Adam Weintraub, a representative of the Hawaii Emergency Management Agency, clarified that their records did not indicate any activation of Maui’s warning sirens on the fateful Tuesday. Instead, the county relied on emergency alerts distributed to mobile phones, televisions, and radio stations.
Chief Brad Ventura of the Maui Fire Department explained that the wildfire’s rapid progression, swiftly engulfing both wildland and residential areas, made it nearly impossible to convey messages to the relevant emergency management agencies responsible for issuing alerts.
Furthermore, the firefighting efforts on Maui might have been constrained by limited personnel, as suggested by Bobby Lee, President of the Hawaii Firefighters Association.
The Maui County Fire Department faces a challenging situation with a maximum of 65 firefighters on duty at any given time, tasked with combatting fires across three islands: Maui, Molokai, and Lanai.
Notably, they possess around 13 fire engines and two ladder trucks, though these vehicles are primarily intended for on-road operations, according to Bobby Lee. As a consequence, these firefighters encounter limitations when addressing brush fires before they extend to roadways or populated regions.
The formidable winds generated by Hurricane Dora significantly exacerbated the situation, making firefighting efforts exceedingly challenging, as highlighted by Bobby Lee.
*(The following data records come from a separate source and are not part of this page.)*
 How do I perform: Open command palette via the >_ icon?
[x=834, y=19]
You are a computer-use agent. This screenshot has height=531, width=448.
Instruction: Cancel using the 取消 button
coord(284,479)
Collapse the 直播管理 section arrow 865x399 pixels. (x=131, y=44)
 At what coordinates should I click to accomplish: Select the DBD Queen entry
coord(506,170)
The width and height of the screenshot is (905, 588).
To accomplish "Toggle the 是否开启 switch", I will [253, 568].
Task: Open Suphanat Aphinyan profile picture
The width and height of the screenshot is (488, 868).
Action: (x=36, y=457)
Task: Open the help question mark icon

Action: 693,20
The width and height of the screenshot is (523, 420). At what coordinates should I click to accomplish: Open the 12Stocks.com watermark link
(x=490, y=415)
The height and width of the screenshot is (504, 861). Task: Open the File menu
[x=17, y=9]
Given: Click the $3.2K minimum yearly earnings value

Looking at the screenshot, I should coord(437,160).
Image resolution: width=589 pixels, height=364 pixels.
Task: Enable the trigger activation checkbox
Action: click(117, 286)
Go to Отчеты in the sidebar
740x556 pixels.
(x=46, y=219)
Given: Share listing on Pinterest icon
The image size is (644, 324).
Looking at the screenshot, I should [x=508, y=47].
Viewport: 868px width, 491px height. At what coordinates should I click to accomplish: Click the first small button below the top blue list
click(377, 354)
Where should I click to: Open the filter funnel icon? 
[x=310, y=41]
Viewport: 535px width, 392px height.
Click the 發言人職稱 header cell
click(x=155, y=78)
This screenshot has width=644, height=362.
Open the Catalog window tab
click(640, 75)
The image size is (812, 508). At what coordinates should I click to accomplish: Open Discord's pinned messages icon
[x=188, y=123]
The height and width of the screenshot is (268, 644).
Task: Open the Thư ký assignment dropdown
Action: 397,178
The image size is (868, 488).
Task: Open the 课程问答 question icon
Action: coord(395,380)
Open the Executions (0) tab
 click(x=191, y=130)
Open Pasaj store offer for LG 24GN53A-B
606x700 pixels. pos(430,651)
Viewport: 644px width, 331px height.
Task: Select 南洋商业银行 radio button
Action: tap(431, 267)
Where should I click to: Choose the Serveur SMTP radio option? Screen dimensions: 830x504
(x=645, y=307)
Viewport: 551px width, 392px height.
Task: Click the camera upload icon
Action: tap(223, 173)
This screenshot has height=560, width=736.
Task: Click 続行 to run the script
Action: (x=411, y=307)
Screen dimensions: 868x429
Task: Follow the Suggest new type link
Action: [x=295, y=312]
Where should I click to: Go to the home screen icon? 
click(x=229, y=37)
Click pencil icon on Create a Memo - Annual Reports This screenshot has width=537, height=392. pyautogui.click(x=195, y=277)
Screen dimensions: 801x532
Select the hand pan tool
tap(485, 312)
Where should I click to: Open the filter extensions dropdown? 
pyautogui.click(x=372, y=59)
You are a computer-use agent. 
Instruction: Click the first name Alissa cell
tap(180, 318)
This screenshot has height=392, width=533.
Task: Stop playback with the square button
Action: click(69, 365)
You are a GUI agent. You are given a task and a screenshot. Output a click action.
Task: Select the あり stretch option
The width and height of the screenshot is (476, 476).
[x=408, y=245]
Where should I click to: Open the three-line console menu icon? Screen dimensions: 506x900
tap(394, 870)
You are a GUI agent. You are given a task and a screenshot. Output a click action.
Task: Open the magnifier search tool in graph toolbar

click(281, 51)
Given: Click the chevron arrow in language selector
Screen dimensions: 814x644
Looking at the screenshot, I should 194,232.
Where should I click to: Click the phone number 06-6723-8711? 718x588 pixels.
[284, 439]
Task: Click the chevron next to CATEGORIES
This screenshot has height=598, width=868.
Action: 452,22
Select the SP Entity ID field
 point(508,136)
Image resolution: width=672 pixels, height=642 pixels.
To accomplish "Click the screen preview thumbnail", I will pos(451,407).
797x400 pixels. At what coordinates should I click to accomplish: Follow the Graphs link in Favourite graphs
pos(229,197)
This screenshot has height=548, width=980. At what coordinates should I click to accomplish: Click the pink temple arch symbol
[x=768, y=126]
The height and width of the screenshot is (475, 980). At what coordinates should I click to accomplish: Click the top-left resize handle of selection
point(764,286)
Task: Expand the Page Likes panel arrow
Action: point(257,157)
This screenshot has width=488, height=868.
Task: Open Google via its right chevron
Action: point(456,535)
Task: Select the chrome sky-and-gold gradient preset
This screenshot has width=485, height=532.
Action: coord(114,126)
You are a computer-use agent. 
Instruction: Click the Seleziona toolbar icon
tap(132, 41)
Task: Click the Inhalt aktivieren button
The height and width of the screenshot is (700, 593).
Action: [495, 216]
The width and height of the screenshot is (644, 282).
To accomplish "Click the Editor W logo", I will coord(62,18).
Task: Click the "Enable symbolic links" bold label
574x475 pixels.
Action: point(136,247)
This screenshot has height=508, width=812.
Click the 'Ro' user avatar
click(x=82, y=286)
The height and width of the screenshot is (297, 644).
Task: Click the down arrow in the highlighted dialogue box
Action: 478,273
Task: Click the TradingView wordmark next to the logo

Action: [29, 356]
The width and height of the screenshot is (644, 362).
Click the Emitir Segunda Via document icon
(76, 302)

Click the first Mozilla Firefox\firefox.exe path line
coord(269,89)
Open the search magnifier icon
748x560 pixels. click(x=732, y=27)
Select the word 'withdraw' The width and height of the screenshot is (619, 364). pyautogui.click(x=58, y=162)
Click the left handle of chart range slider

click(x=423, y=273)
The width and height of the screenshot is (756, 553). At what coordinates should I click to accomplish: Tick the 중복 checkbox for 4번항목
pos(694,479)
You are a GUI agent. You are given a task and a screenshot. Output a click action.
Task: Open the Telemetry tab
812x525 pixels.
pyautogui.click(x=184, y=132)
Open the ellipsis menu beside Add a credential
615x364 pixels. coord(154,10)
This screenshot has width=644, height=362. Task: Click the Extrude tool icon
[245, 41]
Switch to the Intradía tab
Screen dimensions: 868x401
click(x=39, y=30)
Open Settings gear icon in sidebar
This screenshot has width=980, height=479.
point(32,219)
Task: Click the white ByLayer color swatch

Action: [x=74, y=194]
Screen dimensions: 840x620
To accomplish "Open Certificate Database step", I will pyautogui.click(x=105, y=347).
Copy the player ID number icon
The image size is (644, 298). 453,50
He aptly described the scenario, stating, “You’re basically dealing with trying to fight a blowtorch. You’ve got to be careful — you don’t want to get caught downwind from that, because you’re going to get run over in a wind-driven fire of that magnitude.”
This wildfire has already marked the most devastating natural disaster in the state since a tragic 1960 tsunami claimed 61 lives on the Big Island.
Furthermore, this wildfire stands as the most lethal wildfire in the United States since the 2018 Camp Fire in California, which tragically claimed the lives of a minimum of 85 individuals and laid waste to the town of Paradise.